A tramitação do orçamento de 2027 para o Pentágono, que começa a valer a partir de outubro, mostra um foco na força de bombardeiros. Agora, além do desenvolvimento do B-21 Raider e da modernização dos B-52 Stratofortresses, cerca de US$ 1,7 bilhão será investido na modernização dos B-1B Lancer e B-2 Spirit.

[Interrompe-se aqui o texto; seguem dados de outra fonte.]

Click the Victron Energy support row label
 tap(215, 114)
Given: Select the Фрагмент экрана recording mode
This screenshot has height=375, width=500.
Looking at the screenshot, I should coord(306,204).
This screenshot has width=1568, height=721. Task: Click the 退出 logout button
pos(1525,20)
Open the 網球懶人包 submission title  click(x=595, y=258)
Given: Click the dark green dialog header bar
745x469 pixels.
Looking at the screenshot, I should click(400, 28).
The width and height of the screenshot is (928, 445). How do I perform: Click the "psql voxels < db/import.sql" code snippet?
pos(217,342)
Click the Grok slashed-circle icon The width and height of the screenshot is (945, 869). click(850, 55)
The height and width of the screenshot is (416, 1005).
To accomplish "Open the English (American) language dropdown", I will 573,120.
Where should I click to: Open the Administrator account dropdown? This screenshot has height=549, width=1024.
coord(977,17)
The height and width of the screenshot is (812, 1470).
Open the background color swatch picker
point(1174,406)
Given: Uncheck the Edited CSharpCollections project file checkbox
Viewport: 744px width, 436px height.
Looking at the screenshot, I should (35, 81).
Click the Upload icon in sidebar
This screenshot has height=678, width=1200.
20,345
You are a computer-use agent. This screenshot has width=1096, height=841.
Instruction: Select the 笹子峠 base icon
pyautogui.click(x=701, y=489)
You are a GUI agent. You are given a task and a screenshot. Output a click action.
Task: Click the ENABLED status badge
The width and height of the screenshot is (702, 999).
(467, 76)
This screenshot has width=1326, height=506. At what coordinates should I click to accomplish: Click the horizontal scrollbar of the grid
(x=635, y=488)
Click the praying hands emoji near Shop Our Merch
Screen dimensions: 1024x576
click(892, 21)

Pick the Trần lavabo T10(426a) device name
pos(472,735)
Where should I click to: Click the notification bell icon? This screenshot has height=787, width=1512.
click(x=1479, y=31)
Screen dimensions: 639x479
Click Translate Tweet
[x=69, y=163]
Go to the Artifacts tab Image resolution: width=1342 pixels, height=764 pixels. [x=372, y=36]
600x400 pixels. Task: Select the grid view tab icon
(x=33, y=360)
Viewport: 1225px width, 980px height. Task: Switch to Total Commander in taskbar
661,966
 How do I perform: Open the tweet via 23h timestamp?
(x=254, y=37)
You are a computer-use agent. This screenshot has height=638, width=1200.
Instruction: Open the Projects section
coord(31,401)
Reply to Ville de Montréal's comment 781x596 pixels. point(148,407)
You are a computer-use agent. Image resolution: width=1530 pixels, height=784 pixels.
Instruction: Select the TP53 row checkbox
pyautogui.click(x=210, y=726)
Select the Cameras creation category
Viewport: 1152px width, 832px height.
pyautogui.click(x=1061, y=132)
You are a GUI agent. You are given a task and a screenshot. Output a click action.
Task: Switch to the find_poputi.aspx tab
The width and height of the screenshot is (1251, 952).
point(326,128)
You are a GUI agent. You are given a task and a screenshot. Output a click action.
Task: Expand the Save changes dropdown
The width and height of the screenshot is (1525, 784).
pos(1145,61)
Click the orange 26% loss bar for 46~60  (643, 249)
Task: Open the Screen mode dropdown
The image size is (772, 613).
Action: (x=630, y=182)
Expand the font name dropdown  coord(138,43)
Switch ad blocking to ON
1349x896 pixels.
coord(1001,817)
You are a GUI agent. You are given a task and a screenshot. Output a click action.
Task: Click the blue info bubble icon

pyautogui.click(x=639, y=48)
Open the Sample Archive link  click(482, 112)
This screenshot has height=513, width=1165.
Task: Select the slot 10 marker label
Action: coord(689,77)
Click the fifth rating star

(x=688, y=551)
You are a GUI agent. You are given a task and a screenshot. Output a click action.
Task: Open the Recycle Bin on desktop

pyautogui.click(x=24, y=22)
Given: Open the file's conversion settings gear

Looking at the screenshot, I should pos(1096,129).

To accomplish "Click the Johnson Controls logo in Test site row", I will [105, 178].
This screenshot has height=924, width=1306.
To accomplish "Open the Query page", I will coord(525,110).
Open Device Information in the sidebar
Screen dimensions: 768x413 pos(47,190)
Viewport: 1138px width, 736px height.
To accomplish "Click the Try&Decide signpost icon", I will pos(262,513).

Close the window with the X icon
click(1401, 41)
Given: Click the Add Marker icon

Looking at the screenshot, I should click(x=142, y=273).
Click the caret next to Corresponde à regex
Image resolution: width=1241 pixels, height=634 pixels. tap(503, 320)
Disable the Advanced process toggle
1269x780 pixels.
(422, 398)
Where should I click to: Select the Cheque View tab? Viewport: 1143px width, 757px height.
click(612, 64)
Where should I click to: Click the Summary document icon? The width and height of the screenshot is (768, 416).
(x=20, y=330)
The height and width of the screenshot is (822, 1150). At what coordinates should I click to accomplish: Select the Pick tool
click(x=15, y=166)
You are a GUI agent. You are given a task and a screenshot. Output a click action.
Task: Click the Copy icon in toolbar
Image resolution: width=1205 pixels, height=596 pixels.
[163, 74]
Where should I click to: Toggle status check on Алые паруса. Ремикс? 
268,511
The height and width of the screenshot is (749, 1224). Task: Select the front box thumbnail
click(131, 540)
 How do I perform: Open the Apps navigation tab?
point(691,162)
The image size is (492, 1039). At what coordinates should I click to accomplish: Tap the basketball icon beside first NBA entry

A meta é manter os B-1B em serviço, pelo menos, até 2037. Já os B-2 não têm sequer um data prevista para aposentadoria. Ambos deveriam ser tirados de atividade nos próximos cinco anos, porém, neste novo cronograma, é possível que a US Air Force tenha os quatro bombardeiros em serviço na próxima década: B-1, B-2, B-52 e B-21. Hoje, a USAF ainda conta com 44 B-1B, dos 104 construídos, além de 19 B-2 Spirit.

As decisões sobre a frota revelam um cenário de demanda de mais uso de bombardeiros, principalmente com armamentos do tipo standoff, de longo alcance. Além disso, os bombardeiros podem levar armamentos inviáveis para aeronaves de menor porte. É o caso das bombas GBU-57 Massive Ordnance Penetrator (MOP), atualmente operacionais apenas com os B-2.